**WHAT YOU ARE ASKED TO DO:**
Render every line of the items below as a JSON list of strings, one string per line, leaving out blank lines.

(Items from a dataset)
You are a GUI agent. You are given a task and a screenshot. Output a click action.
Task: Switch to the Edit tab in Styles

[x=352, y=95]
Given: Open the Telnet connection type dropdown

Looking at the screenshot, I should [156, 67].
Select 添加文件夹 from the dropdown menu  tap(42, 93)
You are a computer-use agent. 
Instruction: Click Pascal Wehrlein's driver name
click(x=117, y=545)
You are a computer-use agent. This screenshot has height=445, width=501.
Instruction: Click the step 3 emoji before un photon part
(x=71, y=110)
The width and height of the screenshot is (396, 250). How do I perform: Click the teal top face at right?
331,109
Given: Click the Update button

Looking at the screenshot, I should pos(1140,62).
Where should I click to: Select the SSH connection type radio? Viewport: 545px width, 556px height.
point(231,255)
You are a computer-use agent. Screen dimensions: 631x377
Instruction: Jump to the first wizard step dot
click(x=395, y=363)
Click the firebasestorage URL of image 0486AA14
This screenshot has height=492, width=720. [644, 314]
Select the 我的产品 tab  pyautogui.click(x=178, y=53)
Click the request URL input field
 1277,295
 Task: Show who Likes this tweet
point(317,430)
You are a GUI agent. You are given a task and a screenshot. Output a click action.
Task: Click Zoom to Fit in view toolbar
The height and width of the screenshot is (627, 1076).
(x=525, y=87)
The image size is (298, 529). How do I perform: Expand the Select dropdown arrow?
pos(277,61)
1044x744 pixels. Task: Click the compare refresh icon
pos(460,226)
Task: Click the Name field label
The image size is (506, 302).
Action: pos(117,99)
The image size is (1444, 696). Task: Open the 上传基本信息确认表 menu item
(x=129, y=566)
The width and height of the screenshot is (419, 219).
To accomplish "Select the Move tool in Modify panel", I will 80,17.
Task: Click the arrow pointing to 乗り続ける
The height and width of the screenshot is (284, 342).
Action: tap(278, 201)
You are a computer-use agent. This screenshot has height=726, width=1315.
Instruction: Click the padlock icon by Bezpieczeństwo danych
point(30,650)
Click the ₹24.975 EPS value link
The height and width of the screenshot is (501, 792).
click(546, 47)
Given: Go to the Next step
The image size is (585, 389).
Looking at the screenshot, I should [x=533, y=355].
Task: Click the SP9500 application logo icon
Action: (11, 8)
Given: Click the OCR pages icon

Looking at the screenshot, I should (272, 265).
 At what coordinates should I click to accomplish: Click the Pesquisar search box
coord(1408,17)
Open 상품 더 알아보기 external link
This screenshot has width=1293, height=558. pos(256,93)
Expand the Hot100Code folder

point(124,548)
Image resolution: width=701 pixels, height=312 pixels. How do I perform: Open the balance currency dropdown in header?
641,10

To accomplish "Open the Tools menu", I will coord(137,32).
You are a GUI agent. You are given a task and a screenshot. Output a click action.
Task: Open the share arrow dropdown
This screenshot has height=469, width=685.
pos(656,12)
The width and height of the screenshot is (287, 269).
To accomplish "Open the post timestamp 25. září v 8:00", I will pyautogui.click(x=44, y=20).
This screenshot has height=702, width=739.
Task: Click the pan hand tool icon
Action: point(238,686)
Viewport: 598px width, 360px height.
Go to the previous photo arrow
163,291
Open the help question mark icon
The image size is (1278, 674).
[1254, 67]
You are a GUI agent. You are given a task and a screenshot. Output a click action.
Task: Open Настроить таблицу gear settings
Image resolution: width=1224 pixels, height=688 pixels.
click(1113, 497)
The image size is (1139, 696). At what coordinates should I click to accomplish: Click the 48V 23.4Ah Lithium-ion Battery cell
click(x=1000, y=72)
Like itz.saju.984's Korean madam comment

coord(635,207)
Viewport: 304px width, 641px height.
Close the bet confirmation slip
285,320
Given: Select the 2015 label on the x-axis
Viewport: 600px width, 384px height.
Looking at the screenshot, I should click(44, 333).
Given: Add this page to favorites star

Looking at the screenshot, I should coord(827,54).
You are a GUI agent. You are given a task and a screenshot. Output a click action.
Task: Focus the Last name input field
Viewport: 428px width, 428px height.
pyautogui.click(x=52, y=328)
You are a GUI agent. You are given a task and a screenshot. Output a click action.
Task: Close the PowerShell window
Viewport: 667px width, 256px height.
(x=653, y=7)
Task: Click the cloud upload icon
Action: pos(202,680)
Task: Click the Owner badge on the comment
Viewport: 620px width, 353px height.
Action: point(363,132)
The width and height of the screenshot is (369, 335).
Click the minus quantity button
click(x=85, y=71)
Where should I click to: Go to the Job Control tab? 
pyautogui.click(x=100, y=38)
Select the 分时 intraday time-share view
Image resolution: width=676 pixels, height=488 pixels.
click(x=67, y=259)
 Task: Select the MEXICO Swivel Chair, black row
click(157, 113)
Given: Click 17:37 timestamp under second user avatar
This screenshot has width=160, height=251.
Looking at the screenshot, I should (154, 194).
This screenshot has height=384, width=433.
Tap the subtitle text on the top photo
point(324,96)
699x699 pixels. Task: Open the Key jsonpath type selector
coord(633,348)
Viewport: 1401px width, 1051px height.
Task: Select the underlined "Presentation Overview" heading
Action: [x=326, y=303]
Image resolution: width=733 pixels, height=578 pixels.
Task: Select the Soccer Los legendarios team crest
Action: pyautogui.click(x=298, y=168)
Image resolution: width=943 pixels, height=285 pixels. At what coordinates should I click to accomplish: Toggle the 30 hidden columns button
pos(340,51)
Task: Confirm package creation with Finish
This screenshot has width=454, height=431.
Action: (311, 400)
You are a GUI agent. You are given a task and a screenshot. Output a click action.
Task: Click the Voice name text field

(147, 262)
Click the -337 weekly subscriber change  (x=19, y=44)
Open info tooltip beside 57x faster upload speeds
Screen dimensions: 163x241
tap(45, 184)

**SOLUTION FOR THIS TASK:**
[
  "You are a GUI agent. You are given a task and a screenshot. Output a click action.",
  "Task: Switch to the Edit tab in Styles",
  "[x=352, y=95]",
  "Given: Open the Telnet connection type dropdown",
  "Looking at the screenshot, I should [156, 67].",
  "Select 添加文件夹 from the dropdown menu  tap(42, 93)",
  "You are a computer-use agent. ",
  "Instruction: Click Pascal Wehrlein's driver name",
  "click(x=117, y=545)",
  "You are a computer-use agent. This screenshot has height=445, width=501.",
  "Instruction: Click the step 3 emoji before un photon part",
  "(x=71, y=110)",
  "The width and height of the screenshot is (396, 250). How do I perform: Click the teal top face at right?",
  "331,109",
  "Given: Click the Update button",
  "Looking at the screenshot, I should pos(1140,62).",
  "Where should I click to: Select the SSH connection type radio? Viewport: 545px width, 556px height.",
  "point(231,255)",
  "You are a computer-use agent. Screen dimensions: 631x377",
  "Instruction: Jump to the first wizard step dot",
  "click(x=395, y=363)",
  "Click the firebasestorage URL of image 0486AA14",
  "This screenshot has height=492, width=720. [644, 314]",
  "Select the 我的产品 tab  pyautogui.click(x=178, y=53)",
  "Click the request URL input field",
  " 1277,295",
  " Task: Show who Likes this tweet",
  "point(317,430)",
  "You are a GUI agent. You are given a task and a screenshot. Output a click action.",
  "Task: Click Zoom to Fit in view toolbar",
  "The height and width of the screenshot is (627, 1076).",
  "(x=525, y=87)",
  "The image size is (298, 529). How do I perform: Expand the Select dropdown arrow?",
  "pos(277,61)",
  "1044x744 pixels. Task: Click the compare refresh icon",
  "pos(460,226)",
  "Task: Click the Name field label",
  "The image size is (506, 302).",
  "Action: pos(117,99)",
  "The image size is (1444, 696). Task: Open the 上传基本信息确认表 menu item",
  "(x=129, y=566)",
  "The width and height of the screenshot is (419, 219).",
  "To accomplish \"Select the Move tool in Modify panel\", I will 80,17.",
  "Task: Click the arrow pointing to 乗り続ける",
  "The height and width of the screenshot is (284, 342).",
  "Action: tap(278, 201)",
  "You are a computer-use agent. This screenshot has height=726, width=1315.",
  "Instruction: Click the padlock icon by Bezpieczeństwo danych",
  "point(30,650)",
  "Click the ₹24.975 EPS value link",
  "The height and width of the screenshot is (501, 792).",
  "click(546, 47)",
  "Given: Go to the Next step",
  "The image size is (585, 389).",
  "Looking at the screenshot, I should [x=533, y=355].",
  "Task: Click the SP9500 application logo icon",
  "Action: (11, 8)",
  "Given: Click the OCR pages icon",
  "Looking at the screenshot, I should (272, 265).",
  " At what coordinates should I click to accomplish: Click the Pesquisar search box",
  "coord(1408,17)",
  "Open 상품 더 알아보기 external link",
  "This screenshot has width=1293, height=558. pos(256,93)",
  "Expand the Hot100Code folder",
  "point(124,548)",
  "Image resolution: width=701 pixels, height=312 pixels. How do I perform: Open the balance currency dropdown in header?",
  "641,10",
  "To accomplish \"Open the Tools menu\", I will coord(137,32).",
  "You are a GUI agent. You are given a task and a screenshot. Output a click action.",
  "Task: Open the share arrow dropdown",
  "This screenshot has height=469, width=685.",
  "pos(656,12)",
  "The width and height of the screenshot is (287, 269).",
  "To accomplish \"Open the post timestamp 25. září v 8:00\", I will pyautogui.click(x=44, y=20).",
  "This screenshot has height=702, width=739.",
  "Task: Click the pan hand tool icon",
  "Action: point(238,686)",
  "Viewport: 598px width, 360px height.",
  "Go to the previous photo arrow",
  "163,291",
  "Open the help question mark icon",
  "The image size is (1278, 674).",
  "[1254, 67]",
  "You are a GUI agent. You are given a task and a screenshot. Output a click action.",
  "Task: Open Настроить таблицу gear settings",
  "Image resolution: width=1224 pixels, height=688 pixels.",
  "click(1113, 497)",
  "The image size is (1139, 696). At what coordinates should I click to accomplish: Click the 48V 23.4Ah Lithium-ion Battery cell",
  "click(x=1000, y=72)",
  "Like itz.saju.984's Korean madam comment",
  "coord(635,207)",
  "Viewport: 304px width, 641px height.",
  "Close the bet confirmation slip",
  "285,320",
  "Given: Select the 2015 label on the x-axis",
  "Viewport: 600px width, 384px height.",
  "Looking at the screenshot, I should click(44, 333).",
  "Given: Add this page to favorites star",
  "Looking at the screenshot, I should coord(827,54).",
  "You are a GUI agent. You are given a task and a screenshot. Output a click action.",
  "Task: Focus the Last name input field",
  "Viewport: 428px width, 428px height.",
  "pyautogui.click(x=52, y=328)",
  "You are a GUI agent. You are given a task and a screenshot. Output a click action.",
  "Task: Close the PowerShell window",
  "Viewport: 667px width, 256px height.",
  "(x=653, y=7)",
  "Task: Click the cloud upload icon",
  "Action: pos(202,680)",
  "Task: Click the Owner badge on the comment",
  "Viewport: 620px width, 353px height.",
  "Action: point(363,132)",
  "The width and height of the screenshot is (369, 335).",
  "Click the minus quantity button",
  "click(x=85, y=71)",
  "Where should I click to: Go to the Job Control tab? ",
  "pyautogui.click(x=100, y=38)",
  "Select the 分时 intraday time-share view",
  "Image resolution: width=676 pixels, height=488 pixels.",
  "click(x=67, y=259)",
  " Task: Select the MEXICO Swivel Chair, black row",
  "click(157, 113)",
  "Given: Click 17:37 timestamp under second user avatar",
  "This screenshot has width=160, height=251.",
  "Looking at the screenshot, I should (154, 194).",
  "This screenshot has height=384, width=433.",
  "Tap the subtitle text on the top photo",
  "point(324,96)",
  "699x699 pixels. Task: Open the Key jsonpath type selector",
  "coord(633,348)",
  "Viewport: 1401px width, 1051px height.",
  "Task: Select the underlined \"Presentation Overview\" heading",
  "Action: [x=326, y=303]",
  "Image resolution: width=733 pixels, height=578 pixels.",
  "Task: Select the Soccer Los legendarios team crest",
  "Action: pyautogui.click(x=298, y=168)",
  "Image resolution: width=943 pixels, height=285 pixels. At what coordinates should I click to accomplish: Toggle the 30 hidden columns button",
  "pos(340,51)",
  "Task: Confirm package creation with Finish",
  "This screenshot has width=454, height=431.",
  "Action: (311, 400)",
  "You are a GUI agent. You are given a task and a screenshot. Output a click action.",
  "Task: Click the Voice name text field",
  "(147, 262)",
  "Click the -337 weekly subscriber change  (x=19, y=44)",
  "Open info tooltip beside 57x faster upload speeds",
  "Screen dimensions: 163x241",
  "tap(45, 184)"
]